2. INCREASE PUBLIC AWARENESS ABOUT OPIOID MISUSE, DIVERSION, AND OVERDOSE PREVENTION THROUGH PUBLIC AWARENESS CAMPAIGNS.
Among the best approaches to addressing opioid use is to intervene before it occurs (Hahn, 2011). Education and prevention activities should be implemented to increase awareness of opioid use and associated dangers. Increased awareness about the potential risks associated with prescription and illicit opioids will provide Windsor and Essex County residents with a clear understanding of the importance of proper use, storage, and disposal of prescription opioids, as well as the risks associated with possibly contaminated illicit opioids (e.g., bootleg fentanyl). Community campaigns and promotional messaging can be an effective tool when it comes from multiple partners and from multiple sources such as radio, television, billboards, and social media.

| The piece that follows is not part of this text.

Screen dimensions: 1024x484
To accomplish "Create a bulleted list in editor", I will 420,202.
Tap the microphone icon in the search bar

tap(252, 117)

- Target high risk populations, youth/parents, and people who use opioids with a mass media campaign to enhance public identification of opioid misuse, diversion, and overdose as a community issue
- Create a shared communication plan across all service providers to build capacity of organizations to reach their target populations.
3. INCREASE PROVIDER AND PATIENT EDUCATION ON OPIOID USE AND MANAGING CHRONIC PAIN.
A multipronged approach to address problems related to opioid use and overdose through education and prevention must also include educating patients and health care providers about opioid use and chronic pain management. Increased education for health care providers about safe prescribing practices has been identified as a key strategy in Ontario’s Strategy to Prevent Opioid Addiction and Overdose (Ministry of Health and Long-Term Care, 2017). Although there is evidence to suggest that recent prescribing patterns may be improving such as dispensing smaller quantities of opioids, there still may be opportunities for education. Patients that need to take opioids for treating pain must also be provided with clear information about risks tied to impaired driving, dependence, addiction, and co-use with depressants (Centre for Addiction and Mental Health, 2016).
- Provide continuing medical education sessions on pain management, appropriate prescribing, and diversion control, as well as continuing education for pharmacists on diversion and forgery.
- Provide additional information to patients prescribed opioids to ensure they are aware of the associated risks and access to naloxone to reverse accidental overdose.